Por esses dias eu estava tirando dúvidas de um TST que solicitou auxilio e conversamos sobre riscos na empresa e de como elaborar alguns programas, dessa conversar saiu a indicação de ser elaborar um GHE para melhor gerenciar os riscos.

E aí que mora o problema, o que é GHE?  Como eu faço?
Bom, vamos ver isso na decorrencia do artigo, tenham uma boa leitura.


A Instrução Normativa Nº 1 de, 20/12/1995 do MTE diz: 
"O grupo homogêneo de exposição corresponde a um grupo de trabalhadores que ficam expostos de modo semelhante, de forma que o resultado da avaliação da exposição de qualquer trabalhador, ou do grupo, seja representativo da exposição do restante dos trabalhadores do mesmo grupo."

GHE é a união das funções e trabalhadores em um grupo especifico em decorrencia de seus riscos, sendo assim se separa em um grupo todas as funções de atividades semelhantes e que tenham os mesmos riscos.

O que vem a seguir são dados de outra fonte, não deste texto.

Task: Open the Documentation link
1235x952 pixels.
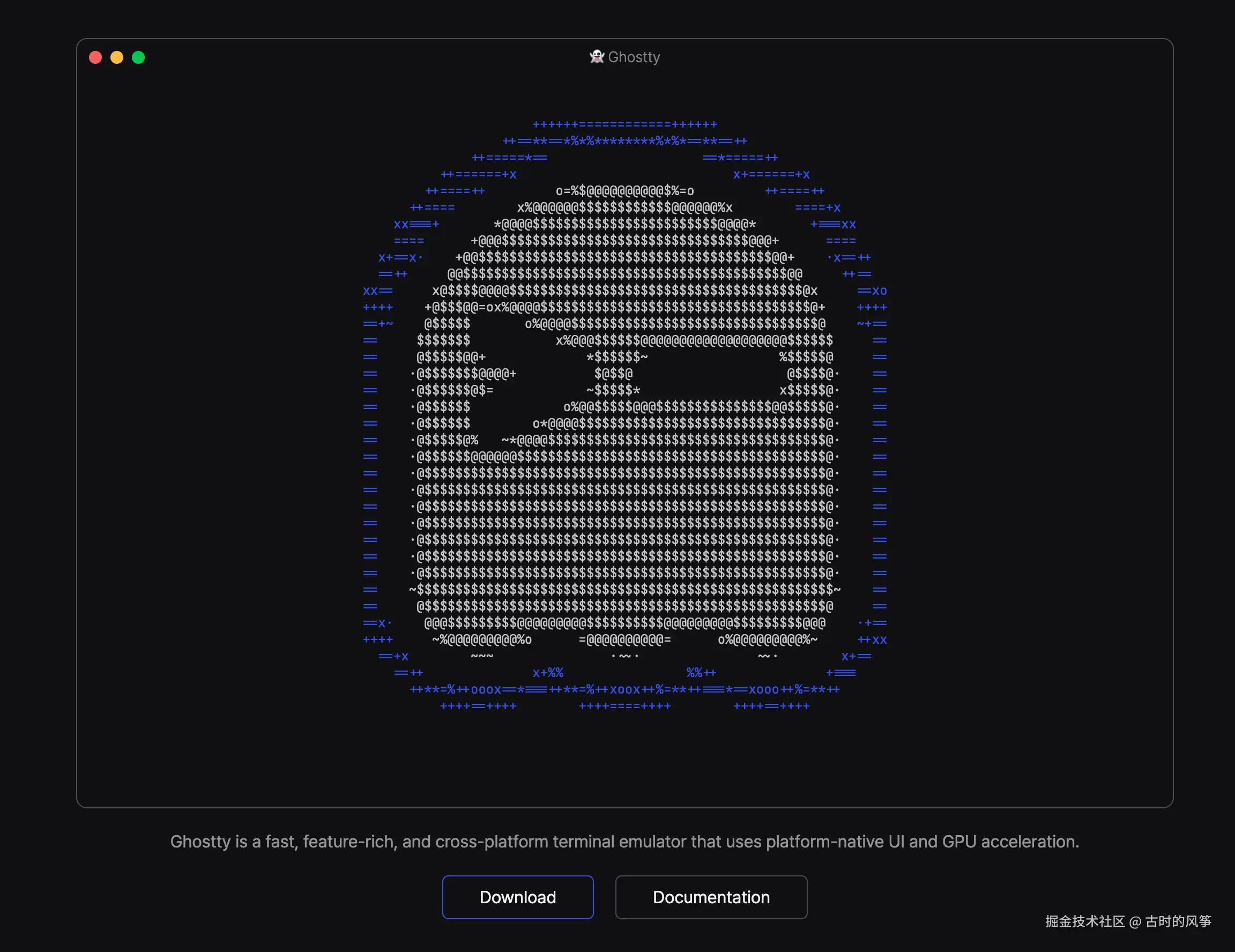Action: pyautogui.click(x=711, y=897)
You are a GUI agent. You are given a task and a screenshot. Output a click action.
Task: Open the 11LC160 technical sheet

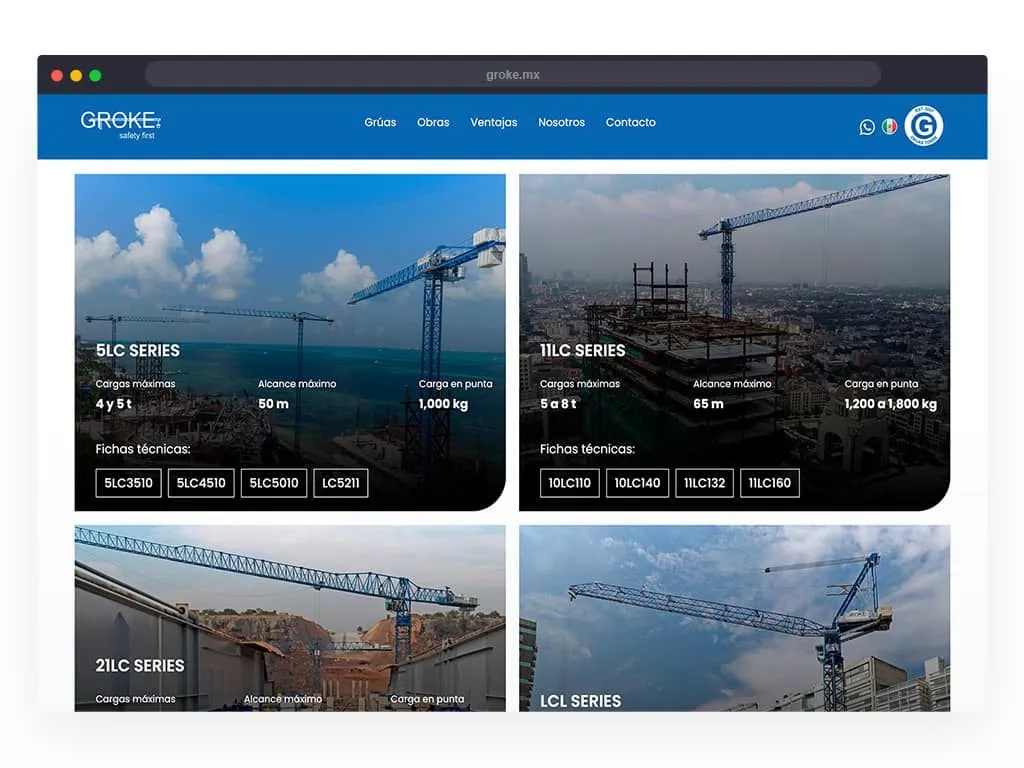[x=770, y=483]
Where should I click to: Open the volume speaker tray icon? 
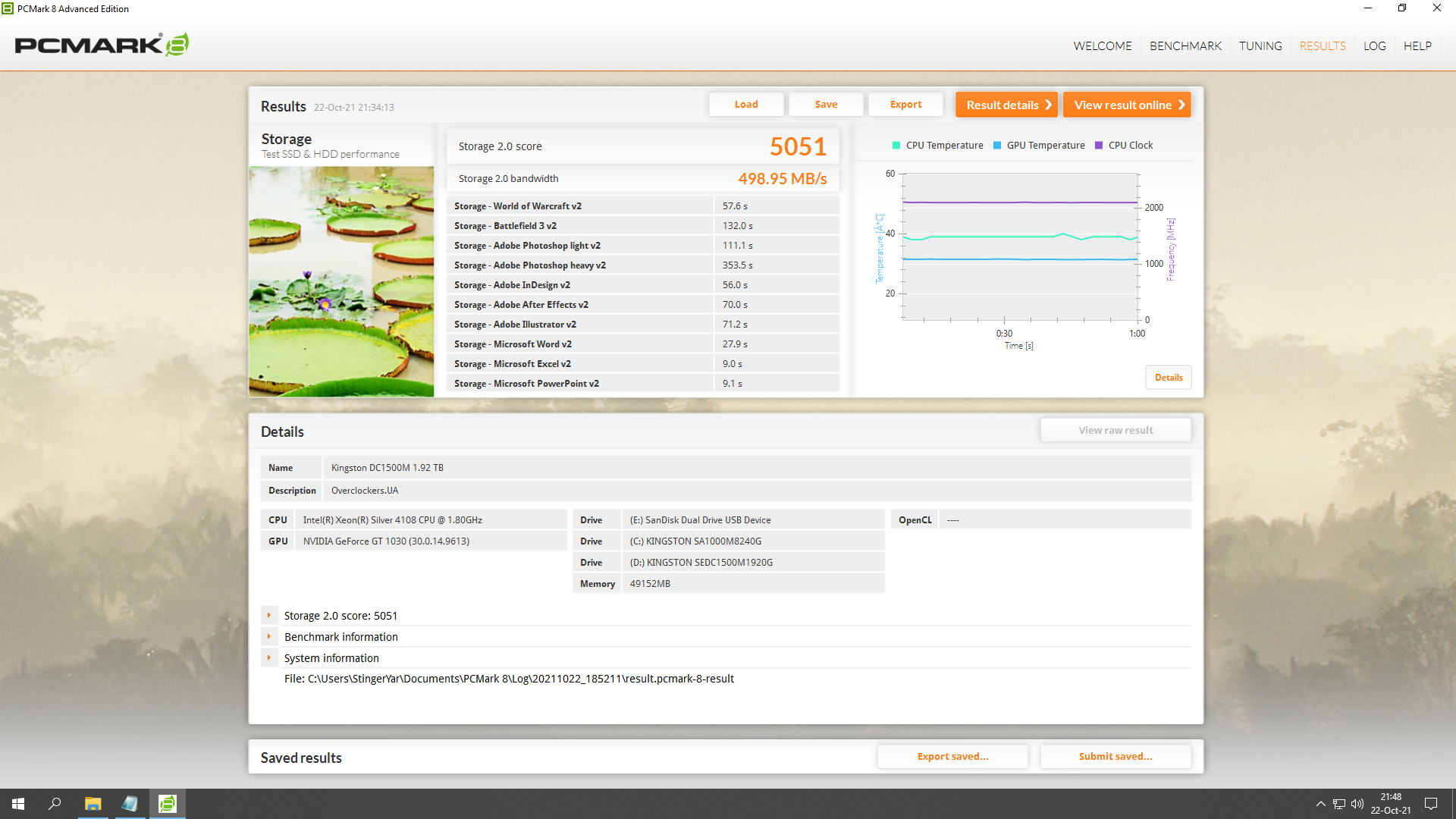1357,804
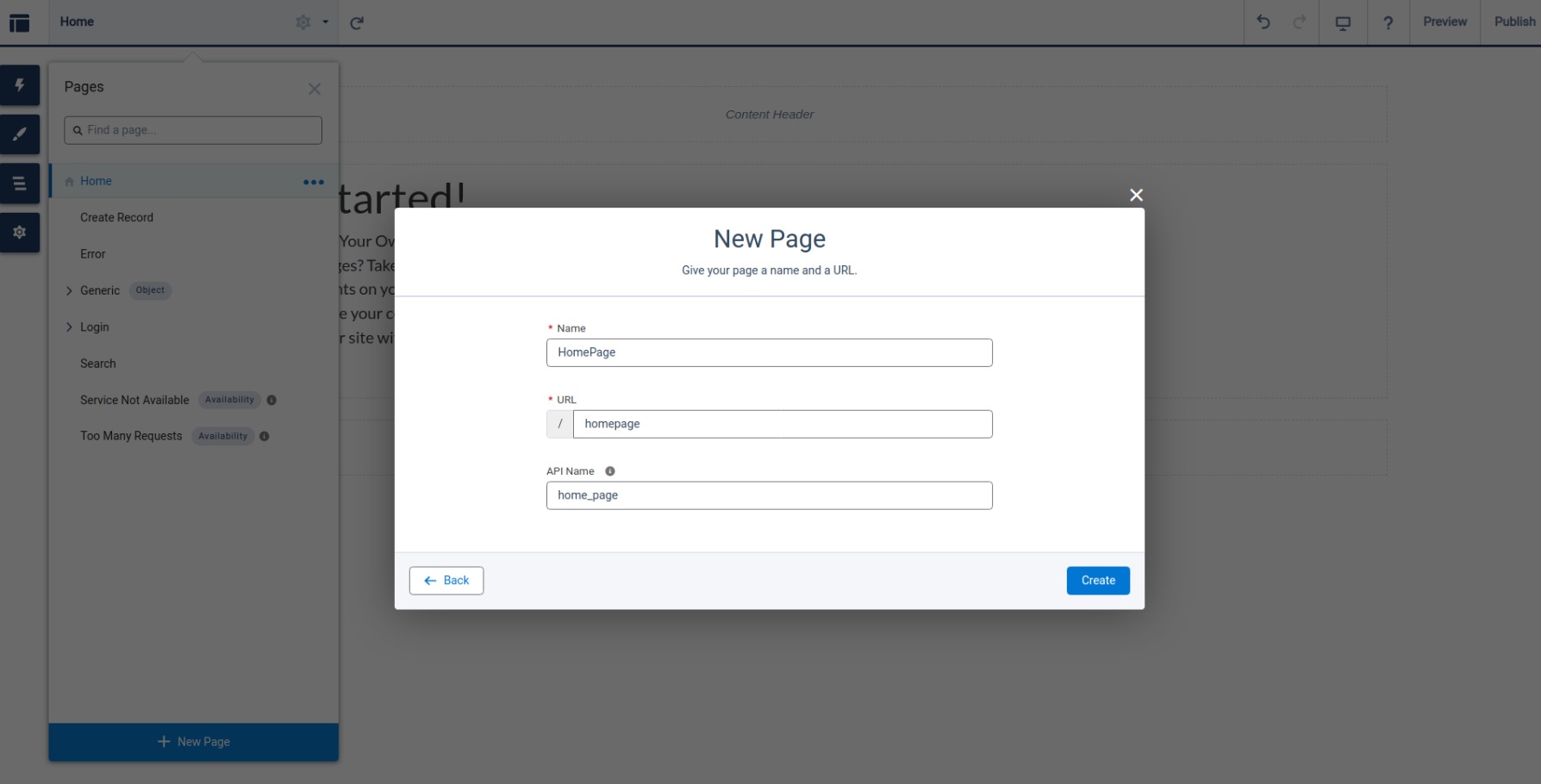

Com isso o gerenciamento dos riscos fica mais facil.


Exemplo:
Em ma pequena oficina nós temos:
-Eletricisa e Auxiliar Eletricista;
-Mecânico e Auxiliar Mecânico;
-Soldador;

Quando for elaborado o Gerenciamento pelo GHE, ficará assim:

GHE01 - Elétrica
Eletricista e Auxiliar Eletricista

GHE02 - Mecânica
Mecânico e Auxliar Mecânico

GHE03 - Soldagem
Soldador

Quase pronto, a primeira parte do GHE está feita, essa é a parte da separação das funções com os mesmo riscos. Agora dentro desses GHE's que determinamos temos que colocar os riscos que cada função está exposta.


Ficando assim:

GHE01 - Elétrica
Eletricista e Auxiliar Eletricista
Riscos: de Acidente- Choque Elétrico (etc...)

GHE02 - Mecânica
Mecânico e Auxliar Mecânico
Riscos: Químico - Óleo, Graxa e Solventes (etc...)

GHE03 - Soldagem
Soldador
Riscos: Químico - Fumos Metálicos (etc...)

Aqui estou simplificando tudo, então estou apontado apenas um risco para facilitar o entendimento, porém, quando você for elaborar o GHE na sua empresa você deve abranger todos os rsicos para cada função.

Agora você pode gerenciar as medidas de controle necessárias para cada risco em questão, ficará mais ou menos assim:

GHE01 - Elétrica
Eletricista e Auxiliar Eletricista
Riscos: de Acidente- Choque Elétrico (etc...)
Medida de Controle: APR

GHE02 - Mecânica
Mecânico e Auxliar Mecânico
Riscos: Químico - Óleo, Graxa e Solventes (etc...)
Medida de Controle: Luvas e cremes

GHE03 - Soldagem
Soldador
Riscos: Químico - Fumos Metálicos (etc...)
Medida de Controle: Respirador para FM


Levantamento dos Riscos

O levantamento dos riscos é muito importante para que seu GHE fique funcional, após ele ser concluído teremos o inicio de um gerenciamento de riscos com maior clareza, podendo assim trabalhar na escolha da  avaliação que cabe ao risco (quantitativa ou qualitativa), escolha do melhor EPI e EPC, Monitoramento, elaboração e desenvolvimento de PPRA, LTCAT e qualquer outro programa necessário para conseguir minimizar os riscos de acidente na empresa.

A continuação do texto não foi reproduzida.